## Exercise aim
Repeat every entry exactly as it appears.

Dataset excerpts:

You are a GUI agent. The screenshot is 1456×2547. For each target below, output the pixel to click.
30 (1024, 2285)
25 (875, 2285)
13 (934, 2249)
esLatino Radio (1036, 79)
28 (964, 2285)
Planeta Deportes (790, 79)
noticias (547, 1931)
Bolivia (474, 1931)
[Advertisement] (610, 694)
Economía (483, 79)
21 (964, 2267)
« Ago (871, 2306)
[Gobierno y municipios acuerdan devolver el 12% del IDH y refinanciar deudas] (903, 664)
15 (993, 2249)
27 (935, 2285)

## Response
You are a GUI agent. The screenshot is 1456×2547. For each target below, output the pixel to click.
30 (1024, 2285)
25 (875, 2285)
13 (934, 2249)
esLatino Radio (1036, 79)
28 (964, 2285)
Planeta Deportes (790, 79)
noticias (547, 1931)
Bolivia (474, 1931)
[Advertisement] (610, 694)
Economía (483, 79)
21 (964, 2267)
« Ago (871, 2306)
[Gobierno y municipios acuerdan devolver el 12% del IDH y refinanciar deudas] (903, 664)
15 (993, 2249)
27 (935, 2285)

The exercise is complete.